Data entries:
Start of Block
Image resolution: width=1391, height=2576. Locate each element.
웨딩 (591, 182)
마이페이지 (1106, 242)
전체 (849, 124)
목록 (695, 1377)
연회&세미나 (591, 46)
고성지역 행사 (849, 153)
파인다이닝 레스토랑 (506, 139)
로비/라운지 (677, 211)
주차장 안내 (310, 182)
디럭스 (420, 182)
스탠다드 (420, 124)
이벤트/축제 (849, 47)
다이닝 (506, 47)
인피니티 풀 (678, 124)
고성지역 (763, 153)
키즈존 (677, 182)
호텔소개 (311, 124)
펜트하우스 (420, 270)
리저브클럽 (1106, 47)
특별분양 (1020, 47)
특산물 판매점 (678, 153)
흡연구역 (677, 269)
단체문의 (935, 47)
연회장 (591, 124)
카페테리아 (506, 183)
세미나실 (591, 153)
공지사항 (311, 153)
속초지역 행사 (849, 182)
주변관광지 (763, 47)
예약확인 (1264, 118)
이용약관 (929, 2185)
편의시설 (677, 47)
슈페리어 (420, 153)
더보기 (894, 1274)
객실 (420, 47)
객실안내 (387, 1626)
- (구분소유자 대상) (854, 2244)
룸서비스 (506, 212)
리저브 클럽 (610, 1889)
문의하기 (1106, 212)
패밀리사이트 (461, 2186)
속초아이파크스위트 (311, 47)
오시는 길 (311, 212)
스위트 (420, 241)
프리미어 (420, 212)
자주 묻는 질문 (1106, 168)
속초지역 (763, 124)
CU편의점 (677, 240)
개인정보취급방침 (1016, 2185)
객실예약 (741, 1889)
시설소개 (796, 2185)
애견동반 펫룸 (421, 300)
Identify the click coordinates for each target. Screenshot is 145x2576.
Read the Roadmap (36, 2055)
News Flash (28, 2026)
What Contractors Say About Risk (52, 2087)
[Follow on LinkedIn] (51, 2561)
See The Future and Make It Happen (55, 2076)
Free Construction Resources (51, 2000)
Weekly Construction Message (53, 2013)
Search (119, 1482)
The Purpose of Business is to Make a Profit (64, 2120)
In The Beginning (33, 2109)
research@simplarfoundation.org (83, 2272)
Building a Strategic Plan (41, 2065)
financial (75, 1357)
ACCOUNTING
End of Block
AIM OF THE EXERCISE:
Could you repeat every record above exactly as it stands?

ANSWER SECTION:
Image resolution: width=1391, height=2576. Locate each element.
웨딩 (591, 182)
마이페이지 (1106, 242)
전체 (849, 124)
목록 (695, 1377)
연회&세미나 (591, 46)
고성지역 행사 (849, 153)
파인다이닝 레스토랑 (506, 139)
로비/라운지 (677, 211)
주차장 안내 (310, 182)
디럭스 (420, 182)
스탠다드 (420, 124)
이벤트/축제 (849, 47)
다이닝 (506, 47)
인피니티 풀 (678, 124)
고성지역 (763, 153)
키즈존 (677, 182)
호텔소개 (311, 124)
펜트하우스 (420, 270)
리저브클럽 (1106, 47)
특별분양 (1020, 47)
특산물 판매점 (678, 153)
흡연구역 (677, 269)
단체문의 (935, 47)
연회장 (591, 124)
카페테리아 (506, 183)
세미나실 (591, 153)
공지사항 (311, 153)
속초지역 행사 (849, 182)
주변관광지 (763, 47)
예약확인 (1264, 118)
이용약관 (929, 2185)
편의시설 (677, 47)
슈페리어 (420, 153)
더보기 (894, 1274)
객실 (420, 47)
객실안내 (387, 1626)
- (구분소유자 대상) (854, 2244)
룸서비스 (506, 212)
리저브 클럽 (610, 1889)
문의하기 (1106, 212)
패밀리사이트 (461, 2186)
속초아이파크스위트 (311, 47)
오시는 길 (311, 212)
스위트 (420, 241)
프리미어 (420, 212)
자주 묻는 질문 (1106, 168)
속초지역 (763, 124)
CU편의점 (677, 240)
개인정보취급방침 (1016, 2185)
객실예약 (741, 1889)
시설소개 (796, 2185)
애견동반 펫룸 (421, 300)
Identify the click coordinates for each target. Screenshot is 145x2576.
Read the Roadmap (36, 2055)
News Flash (28, 2026)
What Contractors Say About Risk (52, 2087)
[Follow on LinkedIn] (51, 2561)
See The Future and Make It Happen (55, 2076)
Free Construction Resources (51, 2000)
Weekly Construction Message (53, 2013)
Search (119, 1482)
The Purpose of Business is to Make a Profit (64, 2120)
In The Beginning (33, 2109)
research@simplarfoundation.org (83, 2272)
Building a Strategic Plan (41, 2065)
financial (75, 1357)
ACCOUNTING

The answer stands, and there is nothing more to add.